Schwäbische Zeitung (Friedrichshafen)
Frommer Wunsch des Präsidenten
So dramatisch wie Joe Bidens Rede an die Nation zur Waffengewalt auch war, so sehr bleibt sie Ausdruck der Hilflosigkeit. Der Präsident erinnerte die Amerikaner an die vielen traumatischen Massenschießereien, die dem Trio an Massakern in einem Supermarkt von Buffalo, einer Grundschule in Uvalde und einem Krankenhaus in Tulsa vorangingen. Sein emotionales Crescendo mündet in der Forderung nach einem Bann kriegstauglicher Schnellfeuergewehre und Magazine mit hoher Kapazität sowie dem Ruf nach lückenlosen Personenkontrollen. Diesmal dürfe das Land nicht zur Tagesordnung übergehen. Leider sind die US-Republikaner so weit abgestumpft, ideologisiert oder in der Hand der Waffenlobby, dass genau dies passieren dürfte.

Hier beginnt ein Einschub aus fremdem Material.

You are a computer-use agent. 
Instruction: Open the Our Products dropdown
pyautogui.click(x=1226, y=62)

Der mächtigste Mann der Welt kann zur besten Sendezeit von seiner Präsidenten-Kanzel aus appellieren, fordern und flehen, so viel er will. Für die nachhaltige Änderung der Gesetze braucht er im US-Senat eine Mehrheit von 60 Stimmen. Und die hat er nicht. Es gibt überparteiliche Gespräche, aber die kreisen um ein Paket mit marginalen Änderungen. Nicht einmal dafür zeichnet sich bisher die Unterstützung von zehn Republikanern ab, die benötigt würden. Die Partei, die sich als Verteidiger individueller Freiheitsrechte positioniert, nimmt mit ihrer absolutistischen Haltung zum Waffenrecht die Einschränkung der Freiheit einer Mehrheit in Kauf. Dazu gehört die Aufrüstung von Orten des täglichen Lebens wie Schulen, Kirchen, Supermärkte, Krankenhäuser, Bars oder auch Clubs.

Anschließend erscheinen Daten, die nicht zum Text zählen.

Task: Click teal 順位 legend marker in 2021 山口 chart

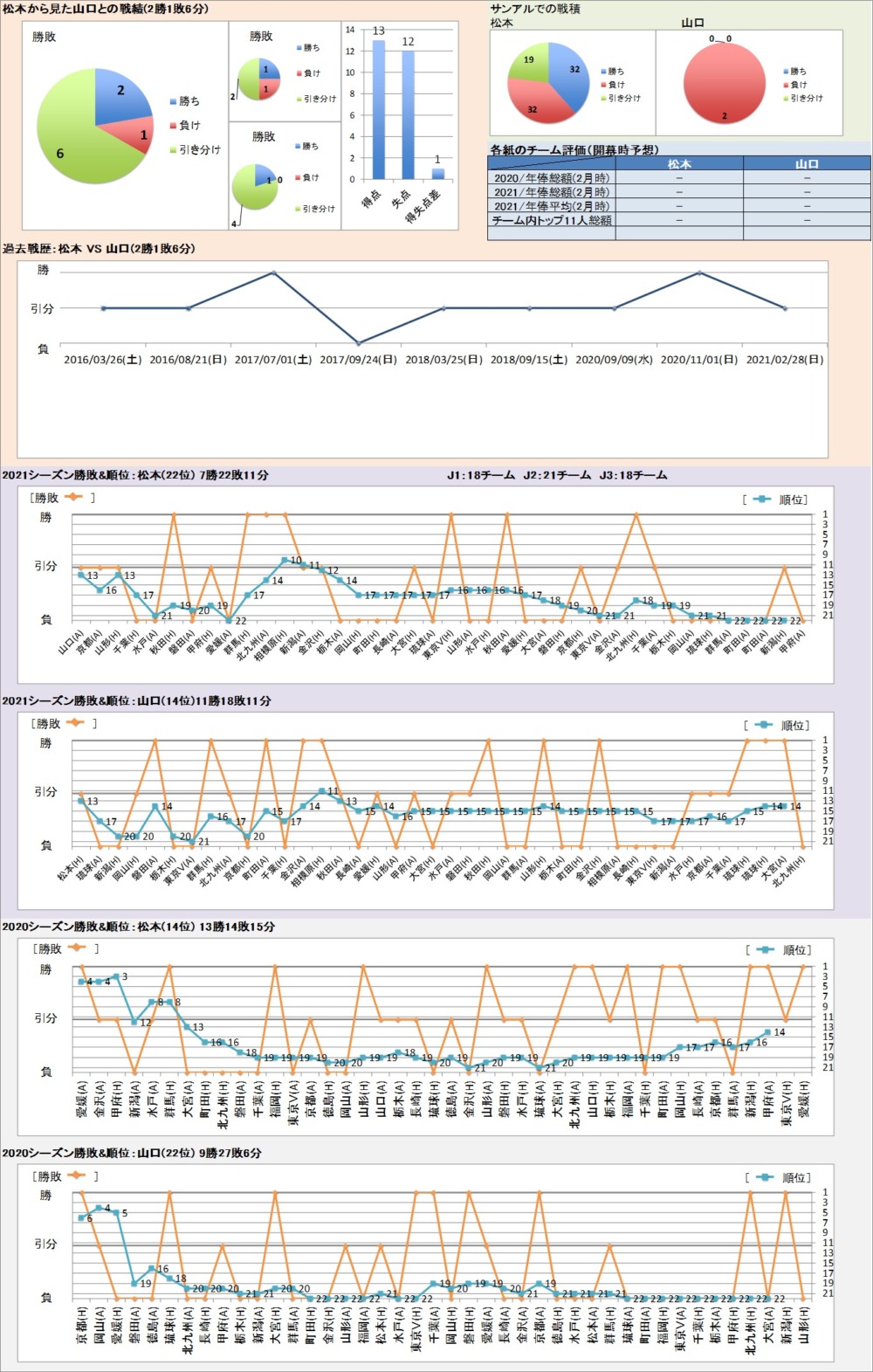Action: pos(764,725)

Die Konsequenzen der Untätigkeit beim Erlass schärferer Waffengesetze lassen sich an den Statistiken ablesen. Seit dem Massaker in Sandy Hook im Jahr 2012 gab es mehr als 900 Vorfälle in Schulen mit Schusswaffen. Massenschießereien mit mehr als vier Opfern stehen in den USA an der Tagesordnung. In diesem Jahr zählte das „Gun Violence Archive“bereits 233.
Bidens Rede war der Versuch, moralisch an dem Gewissen einer Nation zu rütteln, die es hingenommen hat, mit dieser Gewalt zu leben. Dass sie etwas ändert, bleibt leider nicht mehr als ein frommer Wunsch.